Another member of the team, Katerina Harvati of the Max Planck Institute for Evolutionary Anthropology in Leipzig, Germany, made a detailed examination of the shapes, sizes and contours of all parts of the skull. She compared these three-dimensional measurements with those of early human skulls from Europe and with skulls of living humans in Eurasia and southern Africa, including the Khoe-San, commonly known as the Bushmen.

Because the Bushmen are well represented in the more recent archaeological record, Dr. Harvati said, they were expected to bear a close resemblance to the Hofmeyr skull. Instead, the skull was found to be quite distinct from all recent Africans, including the Bushmen, she said, and it has “a very close affinity” with fossil specimens of Europeans living in the Upper Paleolithic, the period best known for advanced stone tools and cave art.
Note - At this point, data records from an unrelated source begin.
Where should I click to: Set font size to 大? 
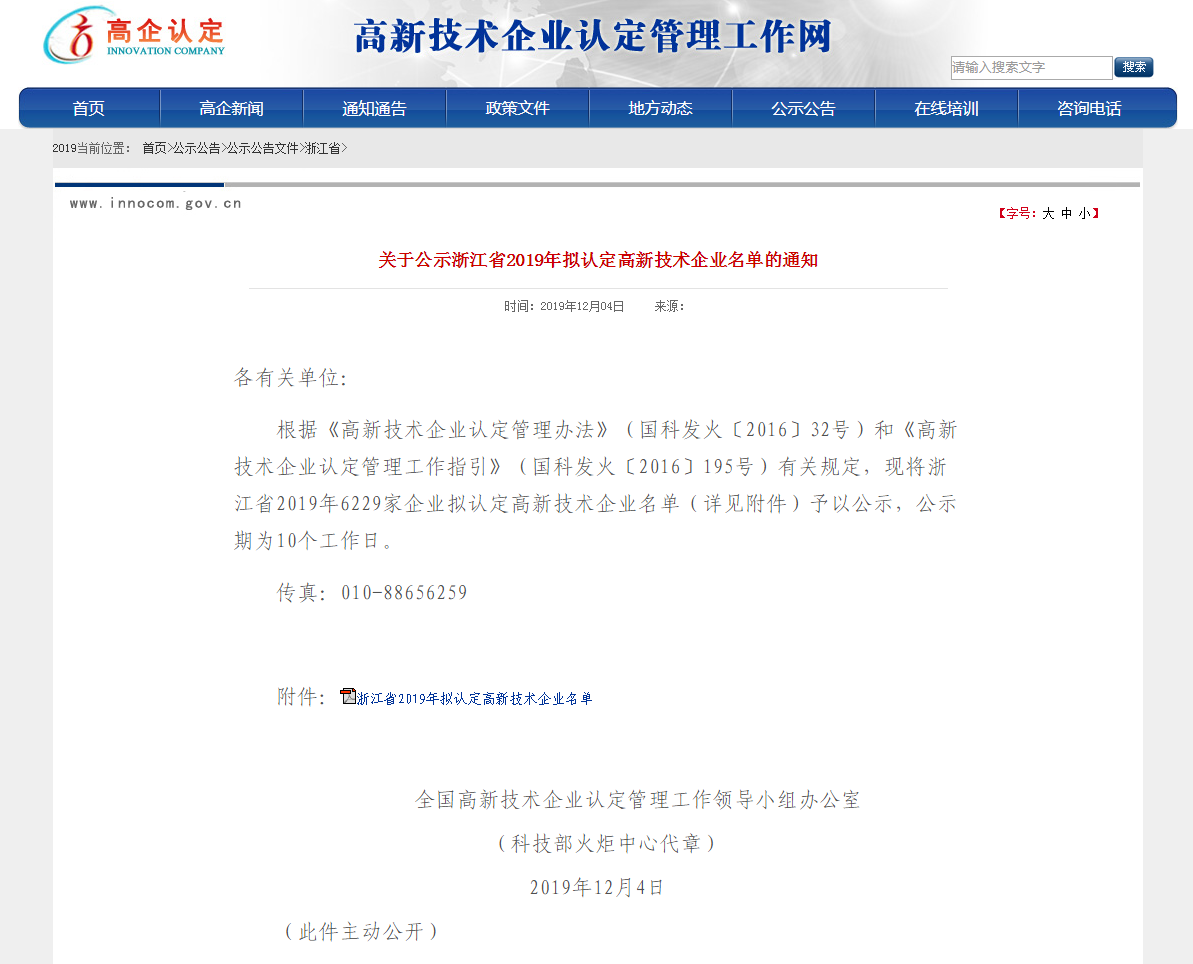coord(1048,213)
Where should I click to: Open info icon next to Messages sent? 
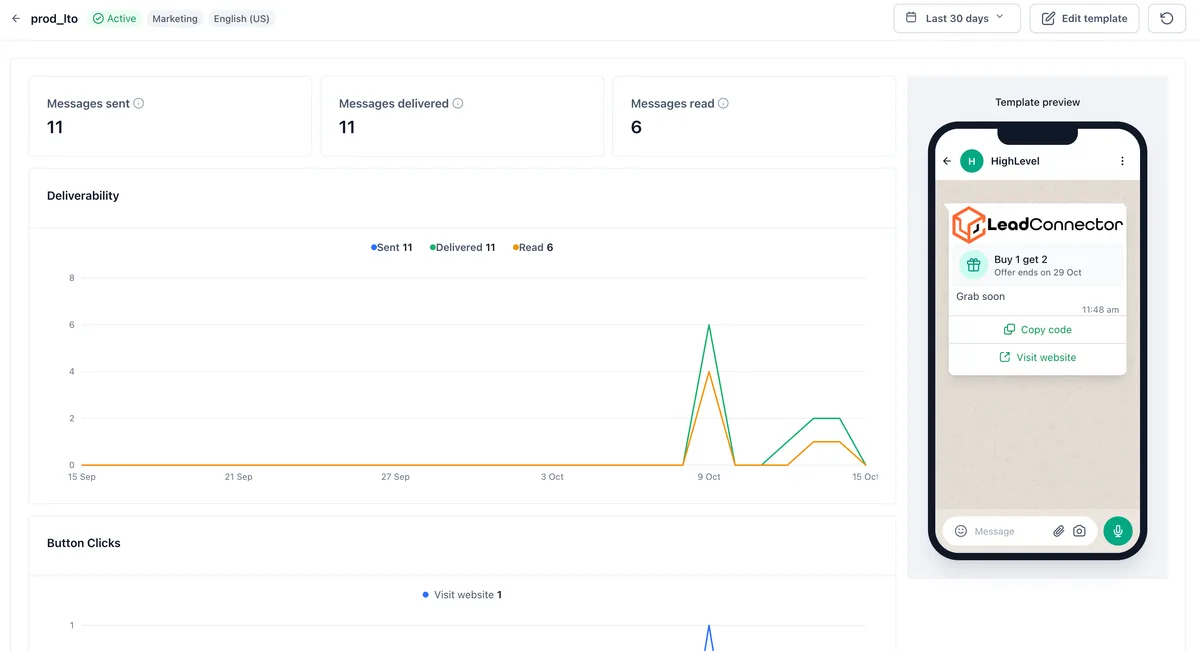click(x=139, y=103)
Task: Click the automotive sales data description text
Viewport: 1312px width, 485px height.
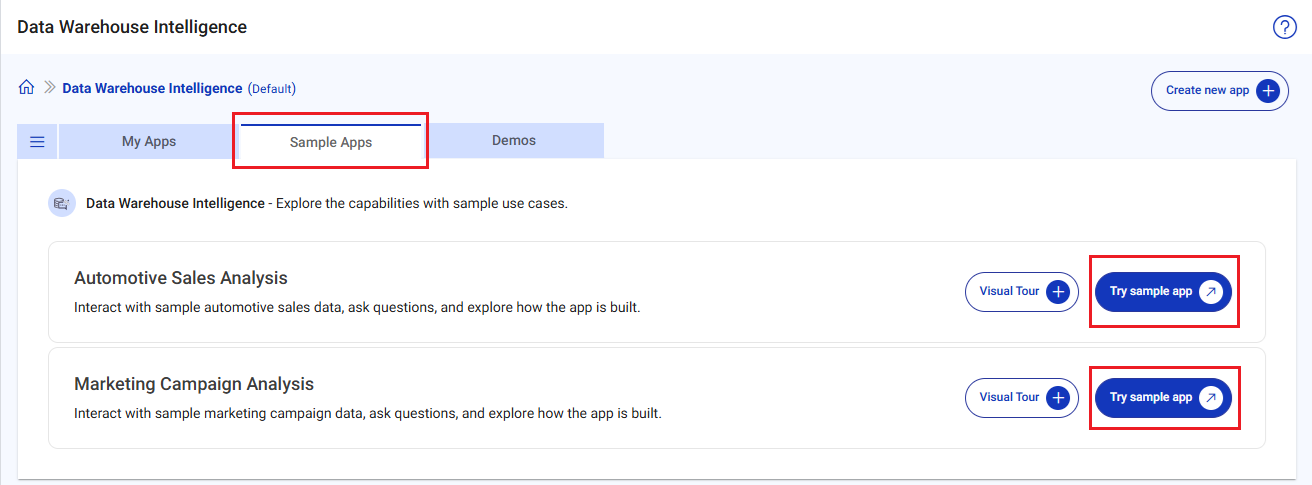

“Much to my amazement,” Dr. Grine said in an interview, “the skull linked very closely with those from Europe at the time and not with South African remains 15,000 years on.”

Dr. Grine said these modern humans probably originated in East Africa, which is rich in fossils of ancestors of the species, and moved into Eurasia and also south to the tip of Africa.

“It would be nice,” he conceded, “if we had more than one specimen.”

Another report in Science describes one of the earliest occupation sites of modern humans in Europe, at Kostenki on the Don River, 250 miles south of Moscow. Its stone and bone tools and a human figurine appeared to have been made about 45,000 years ago, perhaps earlier than human sites to the west.

The lead author of the report was Michael Anikovich of the Russian Academy of Sciences. John Hoffecker of the University of Colorado, a team member, said the small figurine might be “the oldest example of figurative art ever discovered.”

Dr. Goebel said the new research, archaeology, genetics and the Hofmeyr skull should help explain when and how modern humans leaving Africa spread out to different environments, which, he added, “is one of the greatest untold stories in the history of humankind.”